-- What the task requires --
Retype the records below line for line, keeping every character the same.

-- Dataset records --
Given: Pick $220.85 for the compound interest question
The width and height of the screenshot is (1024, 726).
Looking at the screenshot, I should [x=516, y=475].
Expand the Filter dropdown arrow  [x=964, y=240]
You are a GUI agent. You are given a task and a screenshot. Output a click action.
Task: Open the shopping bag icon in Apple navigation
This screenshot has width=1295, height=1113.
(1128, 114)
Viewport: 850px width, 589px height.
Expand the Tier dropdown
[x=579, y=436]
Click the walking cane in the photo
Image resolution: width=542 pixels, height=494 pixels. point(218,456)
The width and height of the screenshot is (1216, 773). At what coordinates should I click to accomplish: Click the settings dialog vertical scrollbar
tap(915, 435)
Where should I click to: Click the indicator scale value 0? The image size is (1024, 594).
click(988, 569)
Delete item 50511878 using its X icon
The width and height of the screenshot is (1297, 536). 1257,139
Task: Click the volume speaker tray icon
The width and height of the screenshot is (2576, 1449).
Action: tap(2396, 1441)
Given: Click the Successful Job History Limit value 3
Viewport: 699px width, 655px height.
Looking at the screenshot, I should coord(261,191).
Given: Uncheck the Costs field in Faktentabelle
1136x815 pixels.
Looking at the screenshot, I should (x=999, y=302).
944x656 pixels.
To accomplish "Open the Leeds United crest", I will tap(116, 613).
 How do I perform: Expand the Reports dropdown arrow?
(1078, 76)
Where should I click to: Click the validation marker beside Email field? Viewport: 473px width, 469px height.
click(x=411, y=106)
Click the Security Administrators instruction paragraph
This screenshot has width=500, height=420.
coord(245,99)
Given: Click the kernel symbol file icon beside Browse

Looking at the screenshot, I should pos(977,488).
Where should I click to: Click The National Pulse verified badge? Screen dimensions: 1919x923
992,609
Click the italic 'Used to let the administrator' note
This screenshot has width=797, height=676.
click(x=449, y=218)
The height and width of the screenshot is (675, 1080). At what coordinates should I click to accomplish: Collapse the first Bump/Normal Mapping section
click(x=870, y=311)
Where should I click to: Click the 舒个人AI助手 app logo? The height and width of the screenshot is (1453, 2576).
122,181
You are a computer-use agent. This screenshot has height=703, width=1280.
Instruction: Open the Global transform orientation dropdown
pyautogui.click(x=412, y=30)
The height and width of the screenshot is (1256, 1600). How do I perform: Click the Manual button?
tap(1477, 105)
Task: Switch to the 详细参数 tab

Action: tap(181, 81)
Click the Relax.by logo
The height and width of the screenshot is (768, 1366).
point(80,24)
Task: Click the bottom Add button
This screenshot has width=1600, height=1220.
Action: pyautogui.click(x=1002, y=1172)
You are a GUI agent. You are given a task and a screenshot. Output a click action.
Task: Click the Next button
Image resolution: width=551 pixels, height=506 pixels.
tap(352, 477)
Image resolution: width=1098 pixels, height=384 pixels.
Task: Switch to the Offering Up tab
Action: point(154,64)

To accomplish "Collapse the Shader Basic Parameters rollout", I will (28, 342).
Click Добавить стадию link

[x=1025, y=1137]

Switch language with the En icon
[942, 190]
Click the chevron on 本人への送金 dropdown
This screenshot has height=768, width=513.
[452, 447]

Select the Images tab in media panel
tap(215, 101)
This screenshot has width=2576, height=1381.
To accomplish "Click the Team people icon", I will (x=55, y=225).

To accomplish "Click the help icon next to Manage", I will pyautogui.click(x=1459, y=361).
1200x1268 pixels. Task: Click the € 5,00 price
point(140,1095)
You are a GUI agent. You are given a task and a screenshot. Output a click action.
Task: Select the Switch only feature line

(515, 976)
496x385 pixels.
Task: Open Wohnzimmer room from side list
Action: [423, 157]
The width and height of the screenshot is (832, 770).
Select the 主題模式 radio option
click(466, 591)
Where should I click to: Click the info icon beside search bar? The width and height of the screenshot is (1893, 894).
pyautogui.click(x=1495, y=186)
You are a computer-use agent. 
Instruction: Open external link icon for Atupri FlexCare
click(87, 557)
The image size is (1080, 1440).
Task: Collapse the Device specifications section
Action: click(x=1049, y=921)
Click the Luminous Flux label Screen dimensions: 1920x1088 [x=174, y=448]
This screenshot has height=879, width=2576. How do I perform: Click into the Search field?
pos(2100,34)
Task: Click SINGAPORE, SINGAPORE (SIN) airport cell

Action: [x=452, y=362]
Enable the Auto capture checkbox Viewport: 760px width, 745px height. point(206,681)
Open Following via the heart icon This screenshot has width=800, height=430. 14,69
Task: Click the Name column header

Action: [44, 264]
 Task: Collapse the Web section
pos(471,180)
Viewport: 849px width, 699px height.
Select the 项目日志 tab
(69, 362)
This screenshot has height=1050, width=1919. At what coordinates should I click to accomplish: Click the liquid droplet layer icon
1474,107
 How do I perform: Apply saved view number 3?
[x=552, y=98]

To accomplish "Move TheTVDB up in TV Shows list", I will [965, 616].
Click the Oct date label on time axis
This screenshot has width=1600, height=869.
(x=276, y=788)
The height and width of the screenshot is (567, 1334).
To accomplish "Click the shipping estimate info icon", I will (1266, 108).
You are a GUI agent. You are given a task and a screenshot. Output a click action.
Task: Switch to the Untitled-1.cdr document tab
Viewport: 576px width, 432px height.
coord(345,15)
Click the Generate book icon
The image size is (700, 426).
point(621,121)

-- Written solution --
Given: Pick $220.85 for the compound interest question
The width and height of the screenshot is (1024, 726).
Looking at the screenshot, I should [x=516, y=475].
Expand the Filter dropdown arrow  [x=964, y=240]
You are a GUI agent. You are given a task and a screenshot. Output a click action.
Task: Open the shopping bag icon in Apple navigation
This screenshot has width=1295, height=1113.
(1128, 114)
Viewport: 850px width, 589px height.
Expand the Tier dropdown
[x=579, y=436]
Click the walking cane in the photo
Image resolution: width=542 pixels, height=494 pixels. point(218,456)
The width and height of the screenshot is (1216, 773). At what coordinates should I click to accomplish: Click the settings dialog vertical scrollbar
tap(915, 435)
Where should I click to: Click the indicator scale value 0? The image size is (1024, 594).
click(988, 569)
Delete item 50511878 using its X icon
The width and height of the screenshot is (1297, 536). 1257,139
Task: Click the volume speaker tray icon
The width and height of the screenshot is (2576, 1449).
Action: tap(2396, 1441)
Given: Click the Successful Job History Limit value 3
Viewport: 699px width, 655px height.
Looking at the screenshot, I should coord(261,191).
Given: Uncheck the Costs field in Faktentabelle
1136x815 pixels.
Looking at the screenshot, I should (x=999, y=302).
944x656 pixels.
To accomplish "Open the Leeds United crest", I will tap(116, 613).
 How do I perform: Expand the Reports dropdown arrow?
(1078, 76)
Where should I click to: Click the validation marker beside Email field? Viewport: 473px width, 469px height.
click(x=411, y=106)
Click the Security Administrators instruction paragraph
This screenshot has width=500, height=420.
coord(245,99)
Given: Click the kernel symbol file icon beside Browse

Looking at the screenshot, I should pos(977,488).
Where should I click to: Click The National Pulse verified badge? Screen dimensions: 1919x923
992,609
Click the italic 'Used to let the administrator' note
This screenshot has width=797, height=676.
click(x=449, y=218)
The height and width of the screenshot is (675, 1080). At what coordinates should I click to accomplish: Collapse the first Bump/Normal Mapping section
click(x=870, y=311)
Where should I click to: Click the 舒个人AI助手 app logo? The height and width of the screenshot is (1453, 2576).
122,181
You are a computer-use agent. This screenshot has height=703, width=1280.
Instruction: Open the Global transform orientation dropdown
pyautogui.click(x=412, y=30)
The height and width of the screenshot is (1256, 1600). How do I perform: Click the Manual button?
tap(1477, 105)
Task: Switch to the 详细参数 tab

Action: tap(181, 81)
Click the Relax.by logo
The height and width of the screenshot is (768, 1366).
point(80,24)
Task: Click the bottom Add button
This screenshot has width=1600, height=1220.
Action: pyautogui.click(x=1002, y=1172)
You are a GUI agent. You are given a task and a screenshot. Output a click action.
Task: Click the Next button
Image resolution: width=551 pixels, height=506 pixels.
tap(352, 477)
Image resolution: width=1098 pixels, height=384 pixels.
Task: Switch to the Offering Up tab
Action: point(154,64)

To accomplish "Collapse the Shader Basic Parameters rollout", I will (28, 342).
Click Добавить стадию link

[x=1025, y=1137]

Switch language with the En icon
[942, 190]
Click the chevron on 本人への送金 dropdown
This screenshot has height=768, width=513.
[452, 447]

Select the Images tab in media panel
tap(215, 101)
This screenshot has width=2576, height=1381.
To accomplish "Click the Team people icon", I will (x=55, y=225).

To accomplish "Click the help icon next to Manage", I will pyautogui.click(x=1459, y=361).
1200x1268 pixels. Task: Click the € 5,00 price
point(140,1095)
You are a GUI agent. You are given a task and a screenshot. Output a click action.
Task: Select the Switch only feature line

(515, 976)
496x385 pixels.
Task: Open Wohnzimmer room from side list
Action: [423, 157]
The width and height of the screenshot is (832, 770).
Select the 主題模式 radio option
click(466, 591)
Where should I click to: Click the info icon beside search bar? The width and height of the screenshot is (1893, 894).
pyautogui.click(x=1495, y=186)
You are a computer-use agent. 
Instruction: Open external link icon for Atupri FlexCare
click(87, 557)
The image size is (1080, 1440).
Task: Collapse the Device specifications section
Action: click(x=1049, y=921)
Click the Luminous Flux label Screen dimensions: 1920x1088 [x=174, y=448]
This screenshot has height=879, width=2576. How do I perform: Click into the Search field?
pos(2100,34)
Task: Click SINGAPORE, SINGAPORE (SIN) airport cell

Action: [x=452, y=362]
Enable the Auto capture checkbox Viewport: 760px width, 745px height. point(206,681)
Open Following via the heart icon This screenshot has width=800, height=430. 14,69
Task: Click the Name column header

Action: [44, 264]
 Task: Collapse the Web section
pos(471,180)
Viewport: 849px width, 699px height.
Select the 项目日志 tab
(69, 362)
This screenshot has height=1050, width=1919. At what coordinates should I click to accomplish: Click the liquid droplet layer icon
1474,107
 How do I perform: Apply saved view number 3?
[x=552, y=98]

To accomplish "Move TheTVDB up in TV Shows list", I will [965, 616].
Click the Oct date label on time axis
This screenshot has width=1600, height=869.
(x=276, y=788)
The height and width of the screenshot is (567, 1334).
To accomplish "Click the shipping estimate info icon", I will (1266, 108).
You are a GUI agent. You are given a task and a screenshot. Output a click action.
Task: Switch to the Untitled-1.cdr document tab
Viewport: 576px width, 432px height.
coord(345,15)
Click the Generate book icon
The image size is (700, 426).
point(621,121)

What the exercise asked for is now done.